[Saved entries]
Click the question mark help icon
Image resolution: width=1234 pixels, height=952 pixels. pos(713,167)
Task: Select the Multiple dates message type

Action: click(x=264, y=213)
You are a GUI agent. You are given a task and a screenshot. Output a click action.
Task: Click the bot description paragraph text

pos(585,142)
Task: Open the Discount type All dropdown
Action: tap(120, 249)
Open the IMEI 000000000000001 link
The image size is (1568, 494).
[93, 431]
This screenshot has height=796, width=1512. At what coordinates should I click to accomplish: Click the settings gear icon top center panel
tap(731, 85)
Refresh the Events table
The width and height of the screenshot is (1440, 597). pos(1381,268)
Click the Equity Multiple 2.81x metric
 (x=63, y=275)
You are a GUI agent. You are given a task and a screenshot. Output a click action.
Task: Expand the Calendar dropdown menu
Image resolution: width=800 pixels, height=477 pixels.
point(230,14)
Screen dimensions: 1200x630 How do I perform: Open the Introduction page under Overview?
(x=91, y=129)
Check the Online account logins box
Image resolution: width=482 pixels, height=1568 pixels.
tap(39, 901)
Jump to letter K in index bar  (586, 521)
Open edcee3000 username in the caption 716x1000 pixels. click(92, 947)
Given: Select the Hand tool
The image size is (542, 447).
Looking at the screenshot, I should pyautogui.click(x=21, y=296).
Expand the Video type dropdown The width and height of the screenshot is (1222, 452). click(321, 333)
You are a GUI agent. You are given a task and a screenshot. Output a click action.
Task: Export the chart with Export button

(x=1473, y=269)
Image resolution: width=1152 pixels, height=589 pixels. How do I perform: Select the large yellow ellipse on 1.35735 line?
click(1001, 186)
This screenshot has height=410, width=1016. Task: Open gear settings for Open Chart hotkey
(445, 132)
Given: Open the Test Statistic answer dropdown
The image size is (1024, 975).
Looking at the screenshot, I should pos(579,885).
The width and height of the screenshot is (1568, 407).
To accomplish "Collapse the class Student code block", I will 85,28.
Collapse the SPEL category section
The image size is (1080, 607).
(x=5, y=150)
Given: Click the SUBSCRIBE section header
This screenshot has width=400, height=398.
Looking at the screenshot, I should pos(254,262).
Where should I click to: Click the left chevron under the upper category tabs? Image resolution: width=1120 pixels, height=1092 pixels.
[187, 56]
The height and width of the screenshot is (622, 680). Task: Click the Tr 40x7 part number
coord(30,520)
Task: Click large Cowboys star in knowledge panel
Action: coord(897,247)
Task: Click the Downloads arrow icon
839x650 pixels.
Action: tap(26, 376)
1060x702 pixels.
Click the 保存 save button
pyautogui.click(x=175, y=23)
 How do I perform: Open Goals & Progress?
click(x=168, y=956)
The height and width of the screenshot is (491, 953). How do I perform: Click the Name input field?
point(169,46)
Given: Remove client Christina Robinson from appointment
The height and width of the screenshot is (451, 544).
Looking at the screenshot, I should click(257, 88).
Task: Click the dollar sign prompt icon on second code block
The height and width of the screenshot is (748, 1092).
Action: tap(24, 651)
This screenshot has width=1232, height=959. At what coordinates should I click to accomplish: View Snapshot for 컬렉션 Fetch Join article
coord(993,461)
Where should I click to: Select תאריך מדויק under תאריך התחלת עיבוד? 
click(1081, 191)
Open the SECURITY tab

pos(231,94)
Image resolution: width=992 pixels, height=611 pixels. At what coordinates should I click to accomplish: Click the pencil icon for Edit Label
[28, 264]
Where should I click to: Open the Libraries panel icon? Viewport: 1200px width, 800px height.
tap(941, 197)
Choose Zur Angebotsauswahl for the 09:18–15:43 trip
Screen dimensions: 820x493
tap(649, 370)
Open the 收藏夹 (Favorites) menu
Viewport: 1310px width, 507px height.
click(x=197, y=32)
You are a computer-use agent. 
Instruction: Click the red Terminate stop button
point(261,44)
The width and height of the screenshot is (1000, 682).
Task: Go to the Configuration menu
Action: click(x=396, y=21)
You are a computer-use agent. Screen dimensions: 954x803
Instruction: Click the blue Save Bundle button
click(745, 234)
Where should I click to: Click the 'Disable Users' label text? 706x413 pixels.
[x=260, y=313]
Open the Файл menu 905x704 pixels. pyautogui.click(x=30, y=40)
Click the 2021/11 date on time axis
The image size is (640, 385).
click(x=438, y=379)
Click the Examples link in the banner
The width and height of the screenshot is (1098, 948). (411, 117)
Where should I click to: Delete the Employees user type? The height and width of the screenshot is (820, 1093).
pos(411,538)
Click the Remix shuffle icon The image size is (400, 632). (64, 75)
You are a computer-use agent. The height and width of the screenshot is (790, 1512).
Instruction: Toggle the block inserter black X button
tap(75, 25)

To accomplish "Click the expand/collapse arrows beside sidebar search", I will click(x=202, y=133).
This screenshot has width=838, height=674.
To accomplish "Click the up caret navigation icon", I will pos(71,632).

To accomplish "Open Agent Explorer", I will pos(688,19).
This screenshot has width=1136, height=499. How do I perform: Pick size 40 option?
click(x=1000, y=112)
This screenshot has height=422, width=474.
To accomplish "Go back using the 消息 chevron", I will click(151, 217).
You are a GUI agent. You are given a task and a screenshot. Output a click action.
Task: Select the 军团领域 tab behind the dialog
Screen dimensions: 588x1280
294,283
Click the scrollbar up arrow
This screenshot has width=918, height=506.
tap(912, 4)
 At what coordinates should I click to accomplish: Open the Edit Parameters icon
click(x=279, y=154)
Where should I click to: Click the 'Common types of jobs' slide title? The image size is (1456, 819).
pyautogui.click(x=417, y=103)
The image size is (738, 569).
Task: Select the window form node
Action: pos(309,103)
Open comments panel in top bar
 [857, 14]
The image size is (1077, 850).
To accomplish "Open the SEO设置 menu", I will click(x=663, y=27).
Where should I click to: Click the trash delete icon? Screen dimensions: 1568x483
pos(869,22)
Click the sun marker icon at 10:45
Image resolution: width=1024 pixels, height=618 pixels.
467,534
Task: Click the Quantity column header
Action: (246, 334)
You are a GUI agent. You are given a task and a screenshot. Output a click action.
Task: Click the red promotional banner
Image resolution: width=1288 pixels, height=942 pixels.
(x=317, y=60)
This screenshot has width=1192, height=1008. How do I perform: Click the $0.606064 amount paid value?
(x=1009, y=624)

▶ WHAT YOU HAVE TO DO
Give back, word for word, only the lines above from the line holding "Refresh the Events table" to the line holding "Task: Expand the Calendar dropdown menu", both included.

▶ ANSWER BELOW
Refresh the Events table
The width and height of the screenshot is (1440, 597). pos(1381,268)
Click the Equity Multiple 2.81x metric
 (x=63, y=275)
You are a GUI agent. You are given a task and a screenshot. Output a click action.
Task: Expand the Calendar dropdown menu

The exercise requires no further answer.